Data Preparation

Data Loading

The dataset is loaded using pandas’ read_csv function from a local CSV file:

import pandas as pd
from ydata_profiling import ProfileReport
import matplotlib.pyplot as plt
import seaborn as sns
from sklearn.model_selection import train_test_split
from sklearn.linear_model import LinearRegression
from sklearn.metrics import mean_squared_error, r2_score

# Read the data into a DataFrame
db_path = "data/"
df = pd.read_csv(db_path+"ecommerce_customers.csv")

Initial Data Exploration

After loading, the dataset is examined to understand its structure:

# Display first few rows
df.head()

This reveals the 8 columns: Email, Address, Avatar, Avg. Session Length, Time on App, Time on Website, Length of Membership, and Yearly Amount Spent.

# Generate descriptive statistics
df.describe()

The describe() function provides statistical summaries for all numeric columns, confirming 500 complete records across all features.

Feature Selection

For the linear regression model, we separate the dataset into independent variables (features) and the dependent variable (target).

Independent Variables (X)

Four numeric features are selected as predictors:

cols = ['Avg.
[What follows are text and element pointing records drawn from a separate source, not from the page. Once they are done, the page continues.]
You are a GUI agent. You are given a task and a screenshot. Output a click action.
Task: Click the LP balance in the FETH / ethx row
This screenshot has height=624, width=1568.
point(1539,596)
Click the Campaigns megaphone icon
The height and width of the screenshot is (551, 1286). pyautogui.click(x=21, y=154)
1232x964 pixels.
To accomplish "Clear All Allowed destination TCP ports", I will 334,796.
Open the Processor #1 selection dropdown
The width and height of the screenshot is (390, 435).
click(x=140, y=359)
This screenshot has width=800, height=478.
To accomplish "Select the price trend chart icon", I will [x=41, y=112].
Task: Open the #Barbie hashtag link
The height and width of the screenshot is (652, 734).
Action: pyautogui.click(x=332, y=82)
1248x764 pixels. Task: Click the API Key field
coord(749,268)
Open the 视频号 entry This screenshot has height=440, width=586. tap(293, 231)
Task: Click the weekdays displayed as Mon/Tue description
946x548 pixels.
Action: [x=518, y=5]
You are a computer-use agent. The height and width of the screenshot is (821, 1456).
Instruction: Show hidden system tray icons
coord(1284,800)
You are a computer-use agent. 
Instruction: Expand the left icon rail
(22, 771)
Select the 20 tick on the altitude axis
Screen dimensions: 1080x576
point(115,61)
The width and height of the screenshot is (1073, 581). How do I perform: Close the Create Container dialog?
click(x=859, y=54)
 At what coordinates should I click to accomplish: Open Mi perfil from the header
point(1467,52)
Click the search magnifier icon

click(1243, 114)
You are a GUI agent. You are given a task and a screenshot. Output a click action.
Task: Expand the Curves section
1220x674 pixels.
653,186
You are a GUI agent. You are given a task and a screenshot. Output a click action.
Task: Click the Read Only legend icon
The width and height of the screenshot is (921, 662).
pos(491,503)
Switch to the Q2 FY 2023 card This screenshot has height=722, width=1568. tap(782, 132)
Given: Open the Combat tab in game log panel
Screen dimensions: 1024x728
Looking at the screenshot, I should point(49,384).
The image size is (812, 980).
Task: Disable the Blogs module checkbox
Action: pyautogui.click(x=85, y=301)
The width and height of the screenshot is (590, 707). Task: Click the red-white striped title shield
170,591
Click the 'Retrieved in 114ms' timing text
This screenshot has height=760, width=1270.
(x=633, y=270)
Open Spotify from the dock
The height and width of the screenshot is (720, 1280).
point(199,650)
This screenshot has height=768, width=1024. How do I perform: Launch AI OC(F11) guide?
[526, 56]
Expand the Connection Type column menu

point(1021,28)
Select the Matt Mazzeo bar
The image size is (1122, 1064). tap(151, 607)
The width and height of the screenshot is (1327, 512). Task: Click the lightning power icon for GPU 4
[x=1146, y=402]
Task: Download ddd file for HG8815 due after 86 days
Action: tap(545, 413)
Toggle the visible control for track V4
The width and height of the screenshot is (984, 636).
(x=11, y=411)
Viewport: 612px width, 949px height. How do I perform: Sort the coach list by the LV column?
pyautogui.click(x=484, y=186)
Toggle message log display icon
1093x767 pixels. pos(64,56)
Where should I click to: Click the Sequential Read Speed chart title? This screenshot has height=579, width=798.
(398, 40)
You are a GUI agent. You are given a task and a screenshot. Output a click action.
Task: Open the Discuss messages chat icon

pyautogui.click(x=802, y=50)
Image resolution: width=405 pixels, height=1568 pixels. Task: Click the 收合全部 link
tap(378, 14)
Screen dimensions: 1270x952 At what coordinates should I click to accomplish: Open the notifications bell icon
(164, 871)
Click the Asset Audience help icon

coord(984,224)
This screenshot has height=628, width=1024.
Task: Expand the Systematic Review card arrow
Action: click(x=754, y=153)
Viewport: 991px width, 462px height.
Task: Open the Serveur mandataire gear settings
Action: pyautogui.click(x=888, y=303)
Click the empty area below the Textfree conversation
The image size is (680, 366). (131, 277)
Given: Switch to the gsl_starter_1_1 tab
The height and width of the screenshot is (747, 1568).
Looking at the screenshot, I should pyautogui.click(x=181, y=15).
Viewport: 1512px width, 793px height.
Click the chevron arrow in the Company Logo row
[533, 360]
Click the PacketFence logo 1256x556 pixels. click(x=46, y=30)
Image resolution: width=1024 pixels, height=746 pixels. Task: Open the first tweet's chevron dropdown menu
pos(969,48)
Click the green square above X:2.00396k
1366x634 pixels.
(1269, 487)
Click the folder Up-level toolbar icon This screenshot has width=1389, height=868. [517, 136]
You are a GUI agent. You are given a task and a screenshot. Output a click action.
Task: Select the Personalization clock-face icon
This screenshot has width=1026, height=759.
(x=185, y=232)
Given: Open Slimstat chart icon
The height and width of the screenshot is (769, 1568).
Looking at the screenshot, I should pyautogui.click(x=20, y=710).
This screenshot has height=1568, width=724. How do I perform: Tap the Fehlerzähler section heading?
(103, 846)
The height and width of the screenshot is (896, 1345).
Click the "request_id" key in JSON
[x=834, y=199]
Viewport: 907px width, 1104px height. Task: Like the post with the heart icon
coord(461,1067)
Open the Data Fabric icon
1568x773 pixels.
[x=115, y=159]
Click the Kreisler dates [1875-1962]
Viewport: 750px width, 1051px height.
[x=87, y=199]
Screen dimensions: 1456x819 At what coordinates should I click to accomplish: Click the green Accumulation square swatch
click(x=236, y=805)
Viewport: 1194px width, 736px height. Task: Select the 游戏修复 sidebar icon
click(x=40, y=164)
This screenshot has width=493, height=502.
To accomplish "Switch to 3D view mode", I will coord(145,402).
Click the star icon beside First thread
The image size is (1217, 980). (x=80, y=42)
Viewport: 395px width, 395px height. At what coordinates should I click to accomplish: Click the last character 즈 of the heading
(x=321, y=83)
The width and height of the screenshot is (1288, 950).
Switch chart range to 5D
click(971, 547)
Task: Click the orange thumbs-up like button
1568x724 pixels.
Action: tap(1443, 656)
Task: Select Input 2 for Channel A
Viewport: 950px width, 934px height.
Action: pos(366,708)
Session Length', 'Time on App', 'Time on Website', 'Length of Membership']

X = df[cols]

The non-numeric columns (Email, Address, Avatar) are excluded as they don’t provide meaningful predictive value for regression analysis.

Target Variable (y)

The dependent variable is the annual spending amount:

y = df['Yearly Amount Spent']

Train-Test Split

The dataset is divided into training and testing sets using a 70-30 split ratio:

X_train, X_test, y_train, y_test = train_test_split(X, y, test_size=0.3, random_state=1)

Split Configuration

test_size

float

default:"0.3"

30% of the data (150 customers) is reserved for testing

random_state

int

default:"1"

Ensures reproducibility of the random split

Resulting Datasets

Training Set: 350 customers (70%)
- Used to train the linear regression model
- Model learns the relationship between features and yearly spending
Testing Set: 150 customers (30%)
- Used to evaluate model performance
- Provides unbiased assessment of prediction accuracy

The 70-30 split is a common practice in machine learning that balances having enough data for training while maintaining a substantial test set for validation.